Se mueve con una energía oscura. Una fuerza subterránea hace temblar el piso y la madera cede. Mary es ya puro ataque, una masa de músculos que se estremecen. Sus pies se mueven rápido, levantando chispas que encienden el aire. El ambiente está caldeado y las partículas anuncian la hoguera. Las llamas toman impulso y se aferran a las tablas.
Pero no a ella.
Su cuerpo parece hecho de piedra. El fuego lame su piel y la vuelve lustrosa como el bronce. Los gritos empiezan a subir desde la sala. El público, que antes se arqueaba incómodo en sus asientos, se ha puesto de pie. La gente vocifera y se apretuja aterrorizada en dirección a la salida del auditorio, que da a una calle de Munich de 1914. Aunque no entienden muy bien lo que han visto, prefieren creer que fue una pesadilla o un momento de histeria colectiva. Salen sin mirar atrás. Ya afuera, las mujeres se cierran los abrigos con fuerza y los hombres se ponen los sombreros.
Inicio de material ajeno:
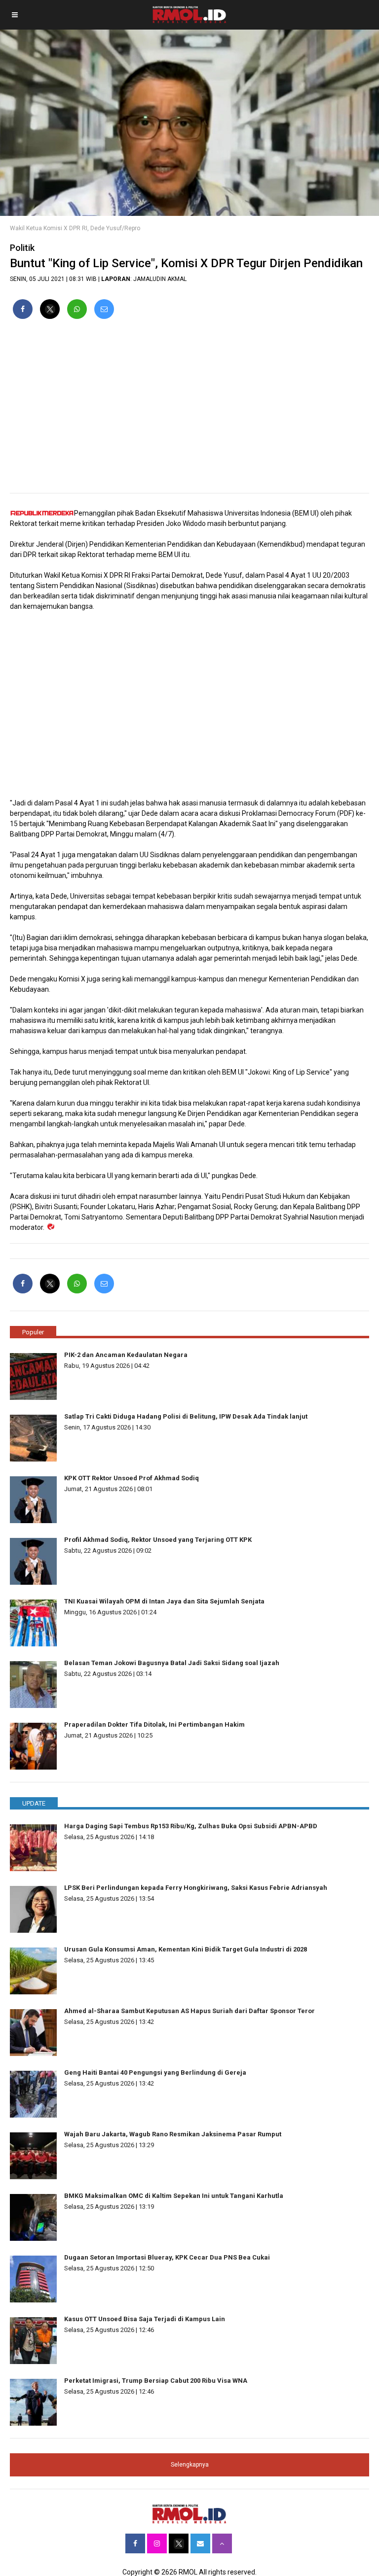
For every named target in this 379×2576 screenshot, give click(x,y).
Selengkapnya (190, 2464)
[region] (189, 410)
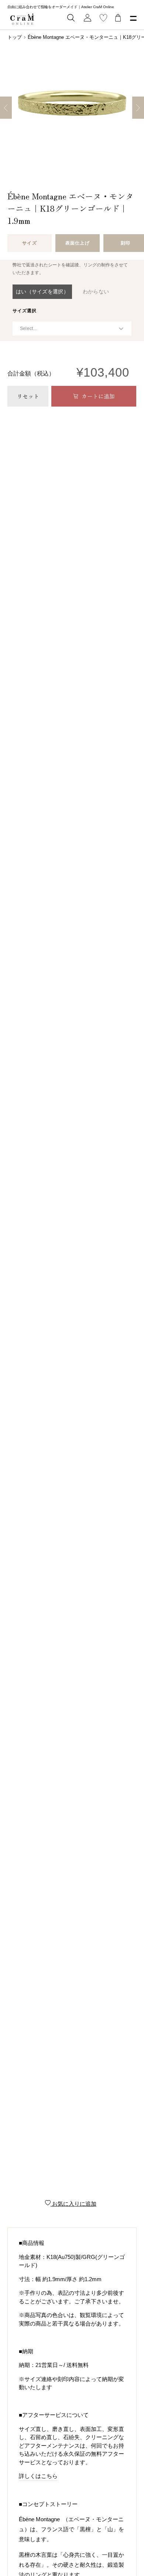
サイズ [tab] (29, 243)
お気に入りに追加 (73, 2203)
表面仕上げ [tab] (77, 243)
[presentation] (25, 310)
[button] (42, 291)
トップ (14, 37)
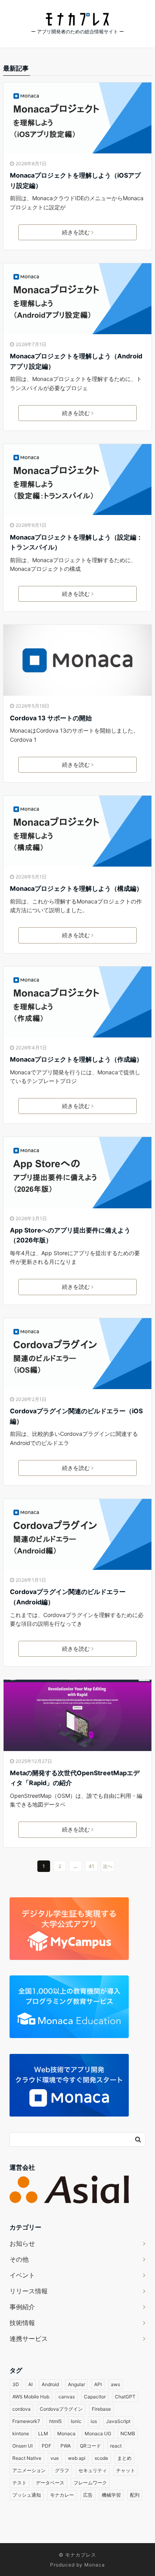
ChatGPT (125, 2397)
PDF (46, 2446)
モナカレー (62, 2495)
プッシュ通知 (26, 2495)
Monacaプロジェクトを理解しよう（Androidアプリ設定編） (76, 361)
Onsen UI (22, 2446)
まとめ (124, 2458)
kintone (20, 2433)
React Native (26, 2458)
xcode (101, 2458)
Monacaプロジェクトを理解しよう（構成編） (76, 888)
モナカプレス (80, 2555)
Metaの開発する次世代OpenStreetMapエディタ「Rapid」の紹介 (75, 1778)
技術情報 (22, 2323)
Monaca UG (98, 2433)
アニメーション (29, 2470)
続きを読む (76, 232)
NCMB (127, 2433)
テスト (19, 2483)
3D (15, 2384)
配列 (135, 2495)
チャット (125, 2470)
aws (115, 2384)
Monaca (66, 2433)
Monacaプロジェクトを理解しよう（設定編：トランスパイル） (76, 542)
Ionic (76, 2421)
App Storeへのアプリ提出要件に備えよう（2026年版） (70, 1235)
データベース (50, 2483)
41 (91, 1866)
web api (76, 2458)
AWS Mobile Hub (30, 2397)
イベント (22, 2275)
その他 (19, 2259)
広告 (88, 2495)
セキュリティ (92, 2470)
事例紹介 (22, 2307)
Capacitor (95, 2397)
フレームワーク (90, 2483)
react (116, 2446)
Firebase (101, 2409)
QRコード (90, 2446)
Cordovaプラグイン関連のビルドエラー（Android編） (68, 1597)
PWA (65, 2446)
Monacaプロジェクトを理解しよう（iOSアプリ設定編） (75, 180)
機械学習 (111, 2495)
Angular (76, 2384)
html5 (55, 2421)
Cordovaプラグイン (61, 2409)
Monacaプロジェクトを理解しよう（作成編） (76, 1059)
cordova (21, 2409)
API (98, 2384)
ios (94, 2421)
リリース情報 (29, 2291)
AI (30, 2384)
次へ (107, 1866)
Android (50, 2384)
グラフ (62, 2470)
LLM (43, 2433)
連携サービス (29, 2339)
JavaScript (118, 2421)
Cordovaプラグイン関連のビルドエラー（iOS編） (76, 1416)
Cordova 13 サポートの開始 (51, 718)
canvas (66, 2397)
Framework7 (26, 2421)
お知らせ (22, 2243)
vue (54, 2458)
Se van en silencio, suspendidos en el vértice de una catástrofe incomprensible.
¿Ahora gritan?
¿Qué gritan?
«¡Arde, arde!».
Sobre el escenario, los inmensos tablones que se han desprendido del suelo forman una pirámide. Vista de lejos, parece un árbol que se incendia. La escena hace pensar en las antiguas fiestas de la cosecha en las que los campesinos, bailando en ronda en torno a una hoguera, ofrendaban los frutos de la tierra a los dioses de la fertilidad y de la noche.
Mary tiene el cabello revuelto y los ojos hundidos en las órbitas. Parece un animal al acecho. Por fin logra verse realmente. Ahí está la criatura de la tierra y de la noche. El engendro lujurioso y salvaje, repulsivo y fascinante. Ahí está la bruja.